- Diocese: Diocese of Hereford
- In office: 1832–1837
- Predecessor: George Huntingford
- Successor: Thomas Musgrave
- Other post: Dean of Hereford (1830–1832)

Personal details
- Born: 25 March 1782
- Died: 24 June 1837 (aged 55)
- Education: Eton College
- Alma mater: Christ Church, Oxford

= Edward Grey (bishop) =

Bishop of Hereford

Edward Grey (25 March 1782 – 24 June 1837) was an Anglican bishop who served in the Church of England as the Bishop of Hereford from 1832 to 1837.

Grey was a son of Charles Grey, 1st Earl Grey, and the brother of Charles Grey, 2nd Earl Grey, the Prime Minister. From 1801, when his father was created a peer, he was entitled to the style The Honourable.
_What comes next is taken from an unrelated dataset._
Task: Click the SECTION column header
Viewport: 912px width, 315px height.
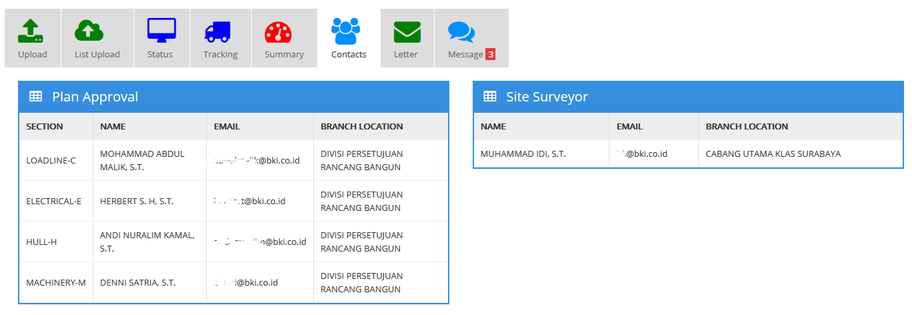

He was educated at Eton College, and matriculated at Christ Church, Oxford in 1799, graduating B.A. 1803, M.A. 1806, B.D. & D.D. 1831.

He held livings at St Mary, Whickham, County Durham (1816–1828) and St Botolph-without-Bishopsgate, London (1828–1832). He was Dean of Hereford from 1830 to 1832; and a canon of Westminster Abbey from 1833.

He was nominated to become Bishop of Hereford by William IV on 4 May 1832 and consecrated as a bishop on 20 May 1832. He died in office on 24 June 1837. His son, William Grey, served as Governor of Jamaica.